• Texte
-------------------------

Sans cette fragilité si ressentie par la génération des hommes de 14 à laquelle appartenait le Général, il n'y aurait sans doute ni l'effort de 1940, ni la récompense de 1944, ni les années claires de la Ve République : sans la conscience obstinée que nous n'affronterons pas la nouvelle saison des tempêtes de l'histoire mondiale avec une Europe défaite, ballottée ou rabougrie, et que cette Europe ne peut reposer que sur des nations charpentées et solidaires, nous subirons les dures lois de la force brute qui s'instaurent sous nos yeux et qu'il incombe, à notre tour de combattre.

-------------------------

• Segment de données
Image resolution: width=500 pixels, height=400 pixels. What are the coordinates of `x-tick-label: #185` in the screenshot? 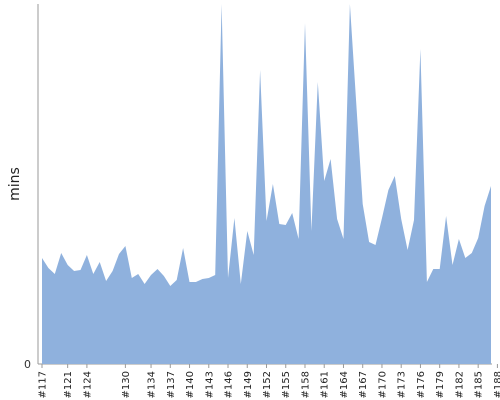 It's located at (480, 384).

-------------------------

• Questions d'étude
a) Répondez aux questions suivantes d'après le texte sur l'Europe.
(i) À quelle génération le Général appartenait-il ?
(ii) Quelles trois choses n'auraient sans doute pas existé sans cette fragilité ressentie ?
(iii) Sur quoi cette Europe ne peut-elle reposer, selon l'auteur ?
b) Prolongez le texte sur l'Europe à partir de là où il s'arrête.

• Résultats par question
a)
(i) À la génération des hommes de 14.
(ii) L'effort de 1940, la récompense de 1944 et les années claires de la Ve République.
(iii) Sur des nations charpentées et solidaires.

b)
L'épopée de la France libre et de la Résistance, ce fut avant tout une formidable contraction suivie d'une non moins formidable dilatation. Seul un petit nombre acceptera initialement le risque de la séparation de l'esprit du temps, tout pétri de contrition et de la jouissance hypocrite de la passivité. Mais, faible en effectif d'abord, la Résistance fut aussi le moment d'ouverture de la société française, d'intégration des ouvriers communistes, des coloniaux, comme on les appelait encore – dont l'héroïsme sur les champs de bataille d'Italie, de France et d'Allemagne nous ramènera à la table des grands –, des humiliés et des opprimés ; elle fut enfin le moyen de dépasser, fût-ce un instant, l'affrontement des faux partis qui divisaient le pays pour le seul profit de leurs chefs.
C'est pourquoi le 18 juin marque le rassemblement des forces vives de la nation, l'ouverture des portes de la cité à ceux que l'on a abandonnés au bord du chemin, alors qu'ils portent l'espérance de son avenir.
Comme l'aurait vu un Péguy, le 18 juin a porté ses fruits politique dès 1944 ; mais face aux fléaux du chômage, du grand désordre des nations et des féodalités qui relèvent la tête, face à la honte des violences rallumées partout dans ce faux temps de paix où nous avançons de plus en plus inquiets, mais non point sans boussole, sa mystique reste encore à advenir.